Some are very complex and some are made in particular for getting down on the ground and shooting in any situation. Some can bend in any position and can even be attached to other objects for tight situations.
Many high-end tripods come with a 360 degree function that allows you to attach your camera and position it in 360s of view and adjust easily per shot.
3. LENS HOOD
Also called a lens shade, this is a device used on the end of a lens to block the sun or other light source in order to prevent glare and lens flare. A lens hood can vary from a plain conical section to a more complex cut sometimes called a flower, petal or tulip hood. This shape is used to prevent blocking the field of view on the lend and producing vignetting. This is a great accessory to have on high-light siutations or almost on any day shooting outside.
There are so many different kinds of filters, the list would be endless. They can be used to reduce ultraviolet light, for color correction, color separation, contrast enhancement, polarizing, infared, solar filtering, diffusion, sepia tones, split focus and to enhance and correct black and white shots.
Depending on what you need to do, adding these on to the front of your lens is an amazing way to correct your photographs in the camera rather than relying on a lot of post work. If you are having particular problems with certain shots, do some investigation and see which one would be best to correct the issue. I use the color filters to adjust and add contrast to my black and white shots all the time.
5. EXTERNAL LIGHT METER
A light meter is used to measure the amount of light in a field of view. Most SLR cameras have built in light meters. Depending on your calibration and the situation where you are shooting, an external one might come in very handy. A light meter is often used to determine the right exposure for a photograph. Typically a light meter will include a computer, either digital or analogue, which allows the photographer to determine the shutter speed and aperture should be selected given the amount of light and film speed. They can be very accurate and help you determine all you will need to create a near perfect exposure, espcially for those shots you have taken such a long time to set up. Usually, they are as easy as holding the meter up to the area you are working in and clicking a button. The meter will give you the rest of the information.
6. CAMERA BAG
This choice is very personal and depends so much on how you photograph, where and what you want to carry with you.

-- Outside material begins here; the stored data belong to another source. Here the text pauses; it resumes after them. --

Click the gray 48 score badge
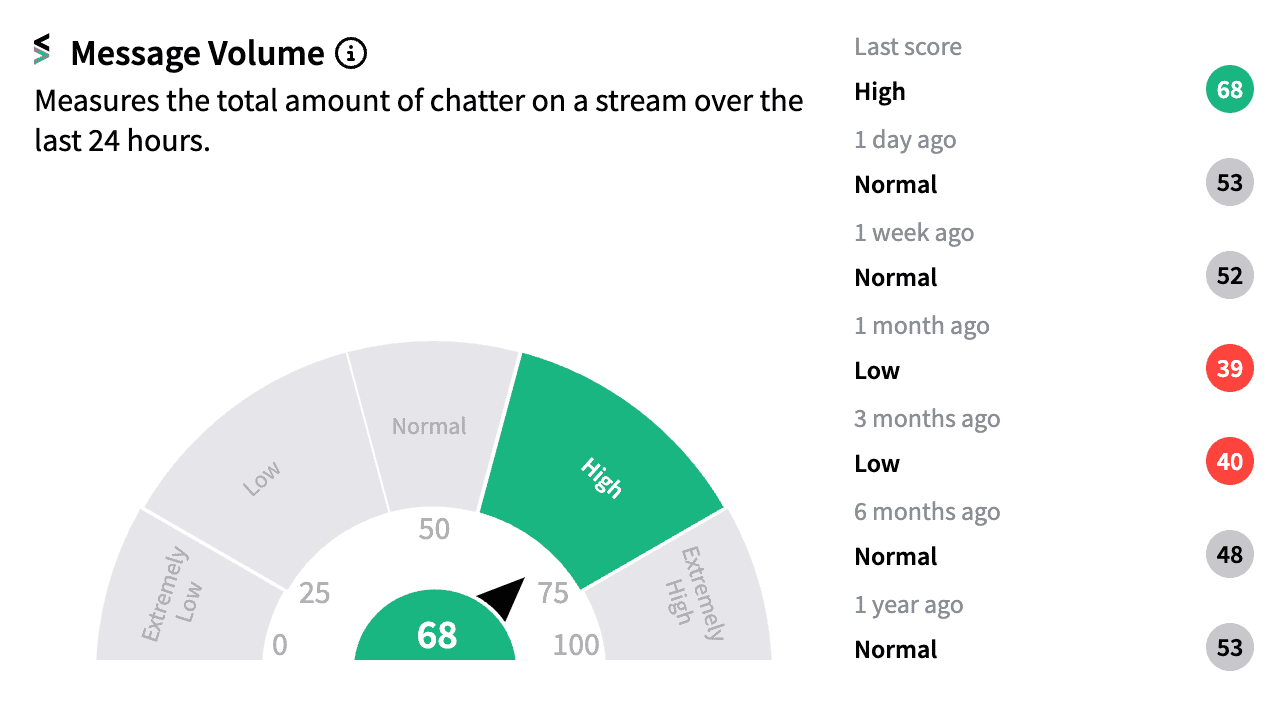Screen dimensions: 1280x706 click(1229, 556)
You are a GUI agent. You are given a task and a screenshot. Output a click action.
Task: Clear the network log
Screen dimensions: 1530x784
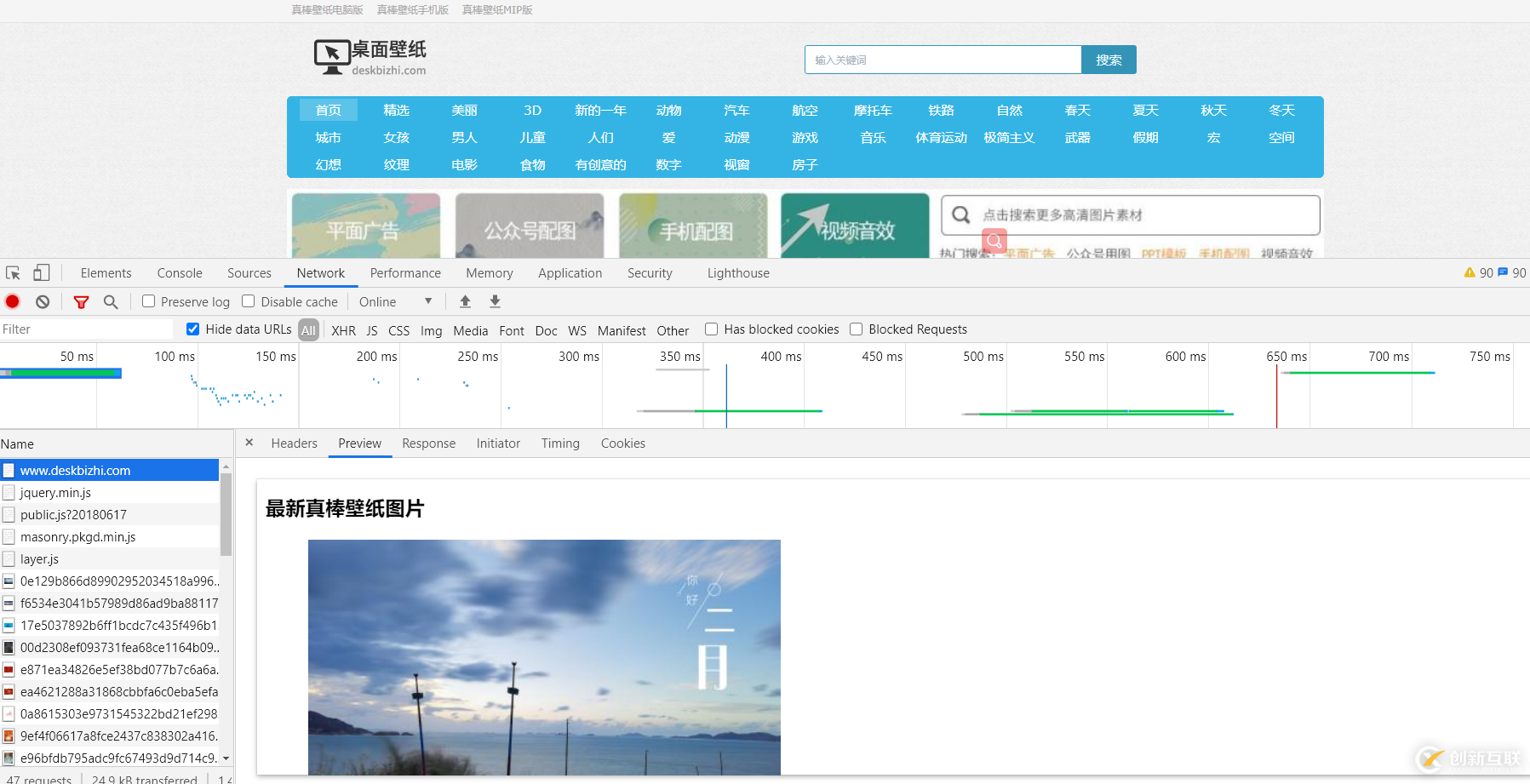click(x=43, y=301)
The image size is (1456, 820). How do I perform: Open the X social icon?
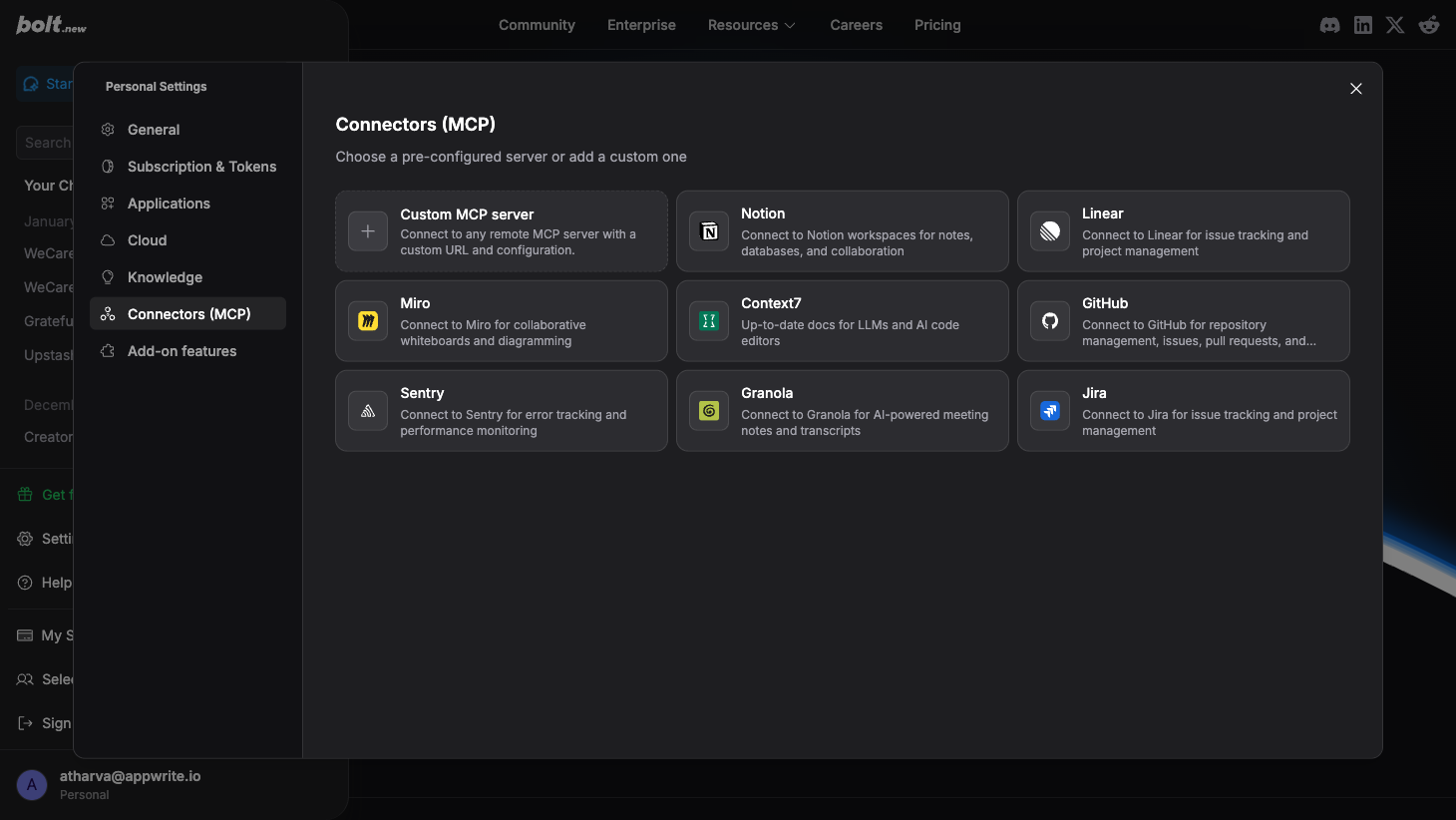coord(1394,25)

Before you purchase a bag, think about how you shoot. Is this for a long distance trip where you might want to bring many lenses and other accessories? On this trip, will you be on the move and needing to grab each accessory during the day? Then maybe a cushioned backpack or sling bag as best. You can safetly pack everything and access them easily.
Do you have just one camera body and lens? Then maybe a simple carrier that really just protects your camera when you are not using it is the right choice.
What is most comfortable for you to carry. Do you prefer something on your hip or on your back? How many pieces of equipment are you carrying? Do you need to carry your tripod as well? You may be carrying this bag a long way and it may be heavy. Comfort is really important and so is the safety of your camera and other equipment. I often shoot with another photographer and so the backpack is great because he can grab what he needs when I am carrying the bag and visa versa.
There are so many other camera accessories that I did not mention. If you have been on a shoot and thought of something that you needed or would help the outcome of your photographs, look into it, because it probably exists and it within your reach!